Rory McIlroy says PGA Tour partnership with Saudi PIF will be good for golf – The Irish Times

The U-turn complete, it would seem.
Rory McIlroy, for so long the most vehement players’ voice against having anything to do with any Saudi Arabia-backed move into golf, most especially in the birth of LIV Golf, has backed the new entity which will see the PGA Tour have a majority say in men’s professional golf’s new entity.
Given the head’s up by PGA Tour policy board member Jimmy Dunne before it was made public, McIlroy – speaking at the RBC Canadian Open where he is seeking a three-peat of titles, having won the last two instalments – said:
“When I try to remove myself from the situation and I look at the bigger picture and I look at 10 years down the line, I think ultimately this is going to be good for the game of professional golf. I think it unifies it and it secures its financial future.
“So there’s mixed emotions in there as well, as there’s going to be. I don’t understand all the intricacies of what’s going on. It’s a very, what’s the word? There’s a lot of ambiguity. There’s a lot of things still to be sort of thrashed out. But at least it means that the litigation goes away, which has been a massive burden for everyone that’s involved with the [PGA Tour] and that’s playing the tour. And we can start to work toward some sort of way of unifying the game at the elite level.
“All I’ve wanted to do and all I’ve wanted in the past year, from basically this tournament, is to protect the future of the PGA Tour and protect the aspirational nature of what the PGA Tour stands for. And I hope that this does that.
“But I think with the headlines being, “merges with LIV,” like that’s not the [case]. I mean, if you look at the structure of how it’s structured now, this new company sits above everything. Jay Monahan’s the CEO of that. So technically anyone that is involved with LIV now would answer to Jay. So the PGA Tour have control of everything.
“And one thing as well is, whether you like it or not, the PIF were going to keep spending the money in golf. At least the PGA Tour now controls how that money is spent. So, you know, if you’re thinking about one of the biggest sovereign wealth funds in the world, would you rather have them as a partner or an enemy? At the end of the day, money talks and you would rather have them as a partner.
McIlroy said he was “never offered any money” to join LIV, but admitted he felt like a “sacrificial lamb” after effectively becoming the public face of the PGA Tour.

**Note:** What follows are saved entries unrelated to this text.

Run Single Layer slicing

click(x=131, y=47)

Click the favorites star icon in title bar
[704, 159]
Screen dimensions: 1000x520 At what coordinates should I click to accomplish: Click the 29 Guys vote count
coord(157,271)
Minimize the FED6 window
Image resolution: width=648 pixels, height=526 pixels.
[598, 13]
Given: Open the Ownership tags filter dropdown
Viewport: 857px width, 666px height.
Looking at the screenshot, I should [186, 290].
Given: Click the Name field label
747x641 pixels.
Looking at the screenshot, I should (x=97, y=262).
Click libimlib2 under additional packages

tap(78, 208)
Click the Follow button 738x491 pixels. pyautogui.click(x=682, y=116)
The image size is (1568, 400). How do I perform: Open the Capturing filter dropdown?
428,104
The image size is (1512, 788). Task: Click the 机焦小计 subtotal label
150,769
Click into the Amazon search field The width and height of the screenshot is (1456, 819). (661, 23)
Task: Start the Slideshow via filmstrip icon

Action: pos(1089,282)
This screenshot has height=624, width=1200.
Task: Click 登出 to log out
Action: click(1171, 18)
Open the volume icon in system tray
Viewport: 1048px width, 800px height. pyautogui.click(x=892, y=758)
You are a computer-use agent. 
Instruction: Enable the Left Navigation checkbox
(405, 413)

Asked if those who did turn down massive offers should be compensated, he said: “The simple answer is yes. The complex answer is how does that happen? That’s all up in the air at the minute.
“It’s hard for me to not sit up here and feel somewhat like a sacrificial lamb and feeling like I’ve put myself out there and this is what happens.
“Again, removing myself from the situation, I see how this is better for the game of golf, there’s no denying it. For me as an individual, there’s just going to have to be conversations that are had.”
McIlroy was keen to distinguish between LIV Golf and the PIF, admitting: “It’s not LIV. I still hate LIV. I hope it goes away and I would fully expect that it does.
“That’s where the distinction here is. This is the PGA Tour, the DP World Tour and the PIF, very different from LIV.
“All I’ve tried to do is protect the PGA Tour and what it stands for. There may be a team element and you’re gonna see maybe me play in some sort of team golf, but I don’t think it will look anything like LIV has looked and I think that’s a good thing.”